* **What this task involves**
Copy all lines in the data that contain the string "each".

---- Data for this exercise

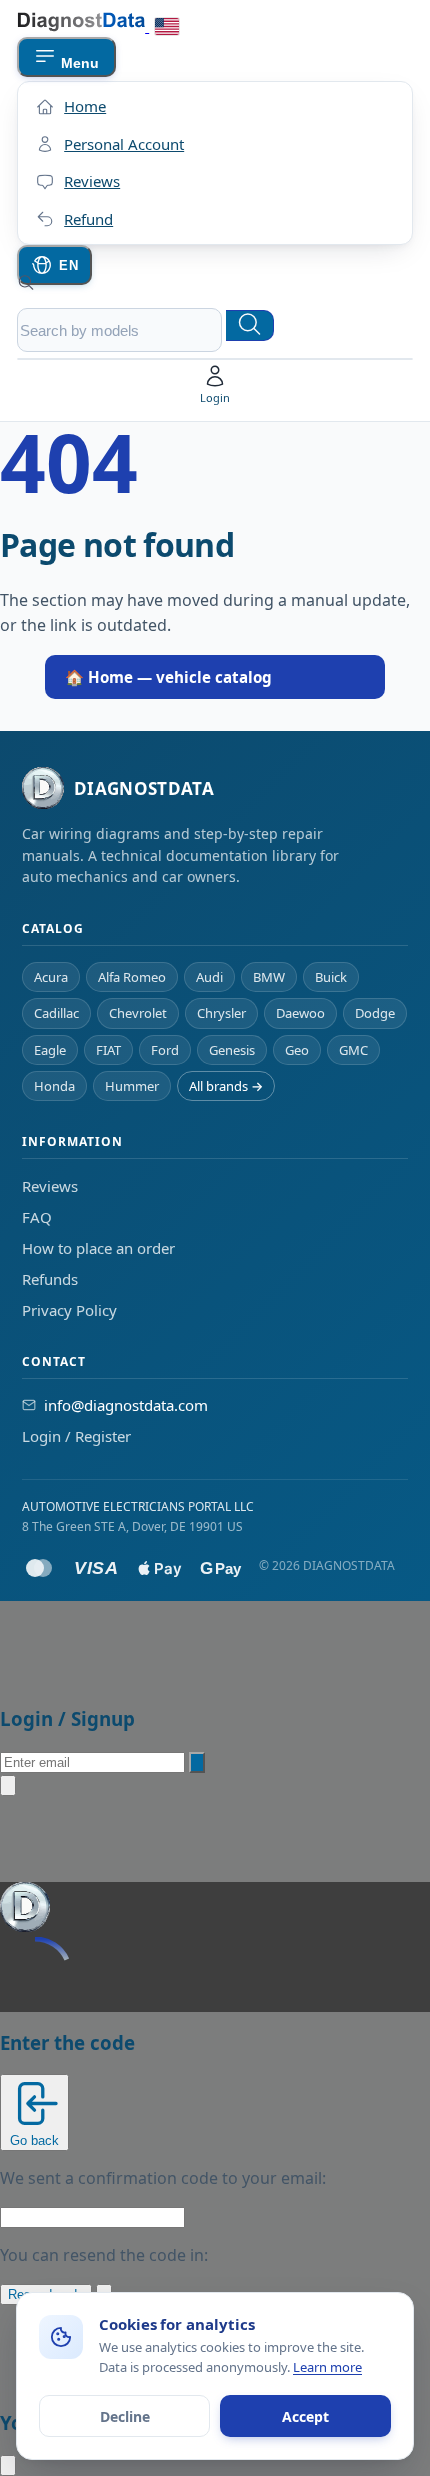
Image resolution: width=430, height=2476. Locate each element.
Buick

--------
---- Data for this exercise

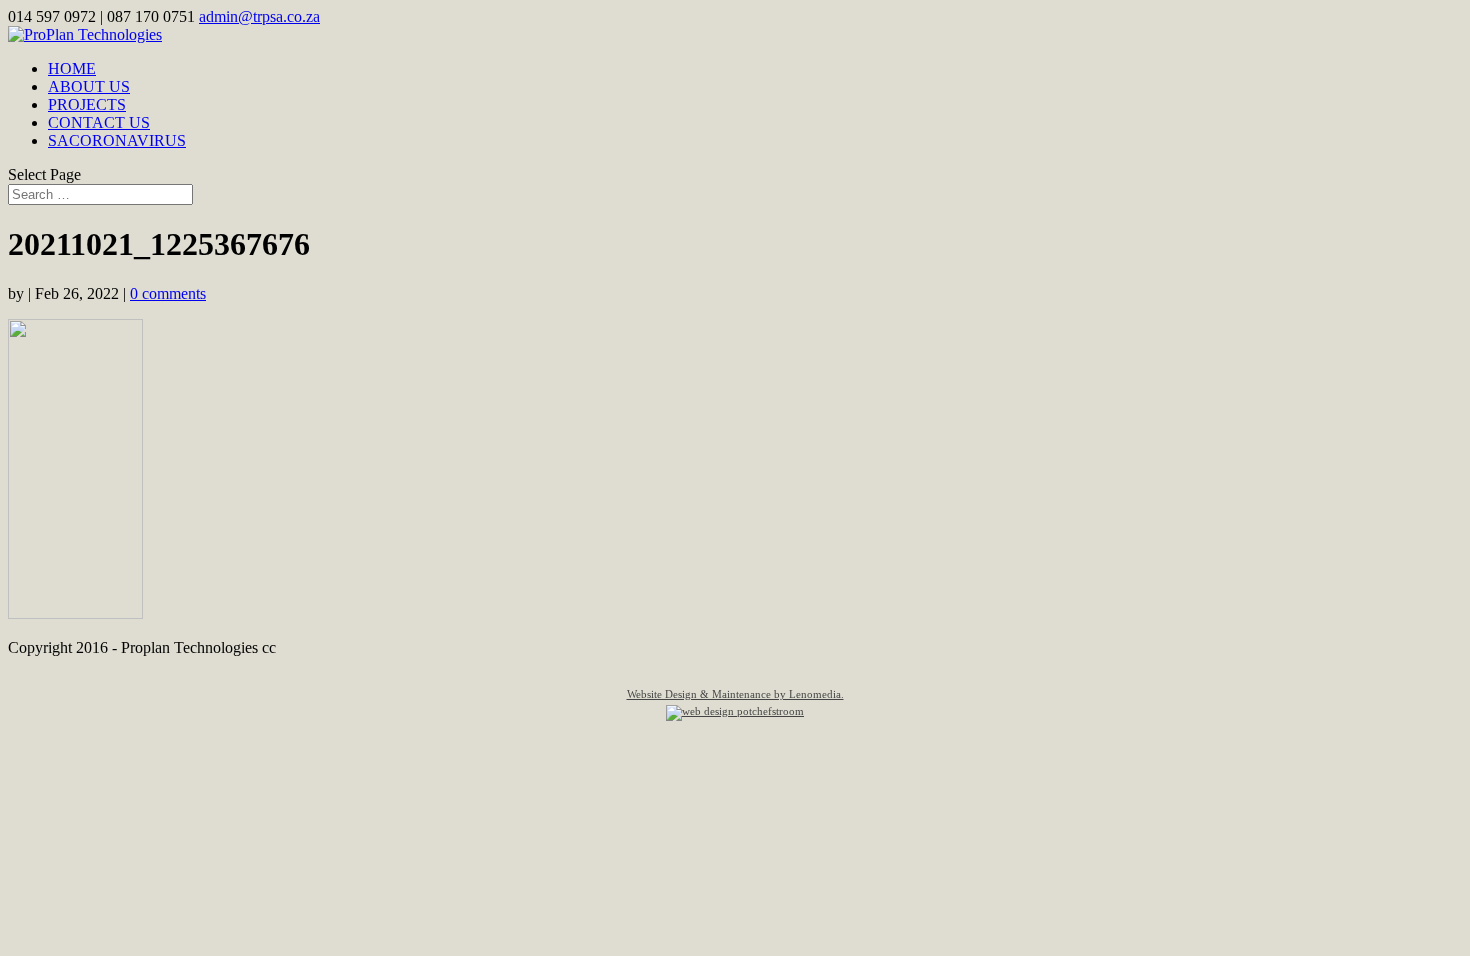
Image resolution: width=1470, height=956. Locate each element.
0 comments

--------
---- Data for this exercise

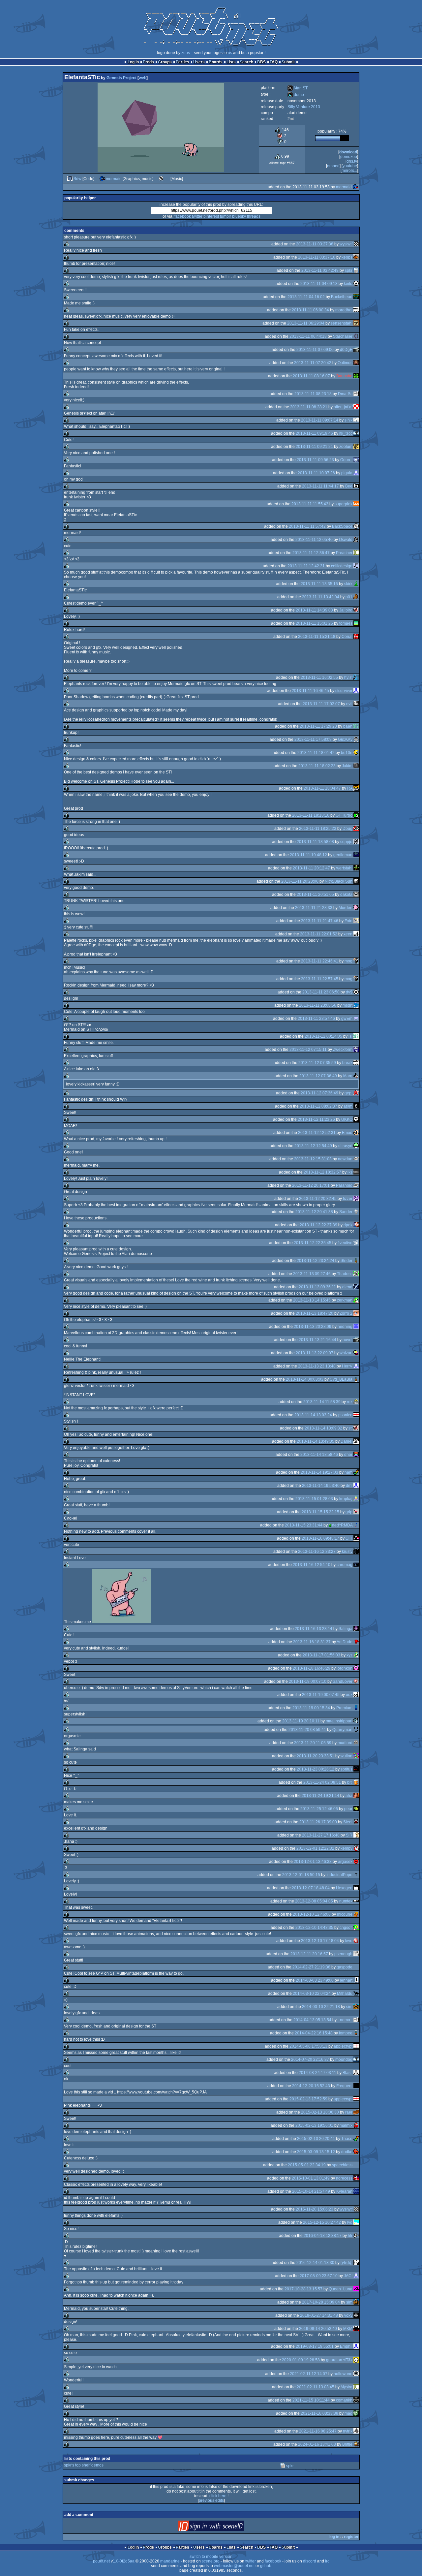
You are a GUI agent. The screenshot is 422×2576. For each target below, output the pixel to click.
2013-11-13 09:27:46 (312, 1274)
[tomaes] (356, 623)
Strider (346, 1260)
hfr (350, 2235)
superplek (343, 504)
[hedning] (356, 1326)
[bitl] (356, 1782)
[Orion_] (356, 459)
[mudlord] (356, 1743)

--------

* **Answer to this exercise**
Image resolution: width=430, height=2476. Locate each element.
Image resolution: width=1470, height=956. Locate each element.
You are a GUI agent. The screenshot is 422×2576. For each target below, output the pixel to click.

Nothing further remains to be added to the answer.